Yaşadığım sürece bilerek ya da kasıtlı olarak sevdiklerimi, dostlarımı, yakınlarımı üzmek istemedim hiç. Ama ben üzüldüm, kırıldım, incindim kimi zaman. Ya savaş ya kaç politikasını hiç uygulamadım sanırım .Derin denizlerde cankurtaranlar olmaksızın , sakin kıyılarda, boyumu aşmayan sularda gezinmeyi istedim hep. Ustalık değil, çıraklık derecesinde bile yüzmeyi bilmeyişimden kaynaklanmadı bu durum. Berrak suları ne kadar çok sevsem de nereye varacağını bilmediğim derinliklerden hep ürkmüş ve uzaklaşmışımdır.

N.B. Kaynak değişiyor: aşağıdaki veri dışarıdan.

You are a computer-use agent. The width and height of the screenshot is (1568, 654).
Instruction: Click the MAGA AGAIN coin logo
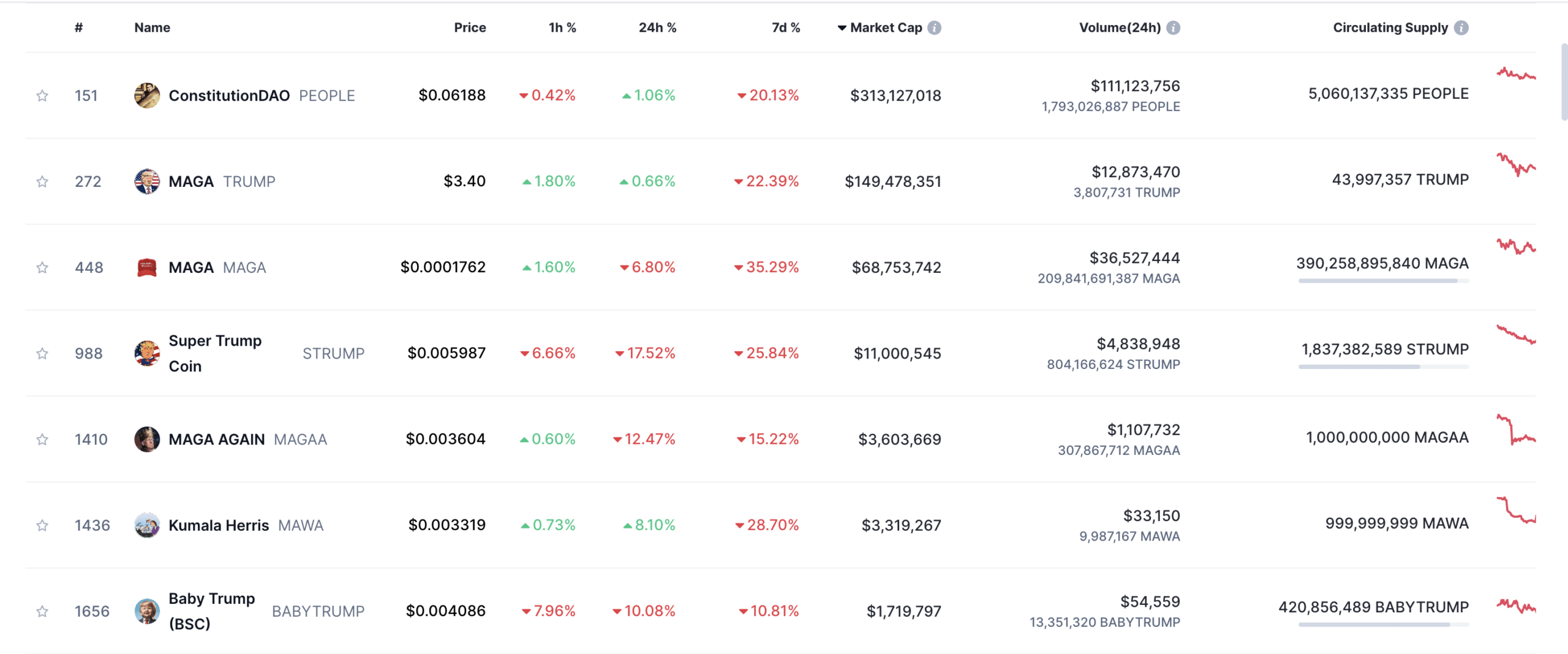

Mavinin her tonunu severim. Beyazın saflığı, temizliği çeker beni. Yeşili hele su yeşilini, yosun yeşilini sevmem, o rengin gizemli ve vakur havasındandır sanırım. Yeşil rengin türlü renkteki çiçeklerle bütünleşen hali, belki de doğayı çağrıştırdığı içindir asaleti .Çocuklar kırmızıyı ne çok severler. Kırmızının iştah açtığı bile söylenir. Çoğu lokantanın iç dekorasyonunda kırmızıya ağırlık vermesi ondandır. Mor ve turuncu enerjiyi, güçlü olmayı, üretkenliği düşündürdüğü için kadınlar tarafından benimsenir. Sarı mimozaların, pembe karanfillerin, kardelenlerin, gönlü kalmasın. Doğada hepsine yer var.
Uzun zamandır çeşitli rahatsızlıklar nedeniyle yazmaya, okumaya, üslûbunu bozmadan konuşmaya, anlamaya, anlatmaya, dinlemeye hasret kalan bir insan neden halâ giriş, başlangıç gelişme bölümlerinde gezinir de, bir türlü ana konuya girmez...?
İnanın bencillikten değil. Sadece kendimi düşünmekten, alışkanlıklarımı sürdürmekten, ilgilerime zaman ayırmaktan öylesine uzaklaşmışım ki ; Düpedüz yolda bile şaşırıyorum, en sığ denizlerde bile tatilin tadını alamıyorum, çok değer verdiğim arkadaşlarımın yorumlarına yanıt veremiyorum. Eski ben'i aramak değil, eski düzenimi sağlayamıyorum. Rutin içi, rutin dışı zihnimde biriken konular düğümden de öte kördüğüme dönüşüyor...
Her şeye rağmen küçücük değil, minicik mutluluklarda huzur bulabiliyorum. Renklerim hiçbir zaman kapkara olmadı. Pencereden sızan gün ışığında hayat buldum, bir çocuğun gülümseyişi, engelli bir insana duygulu bir gencin yardım edişi, kocaman bir alışveriş merkezinde değil, düşük gelirli bir esnaf aş evinde karşılaştığım incelik, hastane asansöründe bir Merhaba veya Günaydın sözcüğünün yüzlerde yarattığı tebessüm... her bir davranış, ihtiyaç anında bitmez tükenmez bir enerji kaynağı olabiliyor.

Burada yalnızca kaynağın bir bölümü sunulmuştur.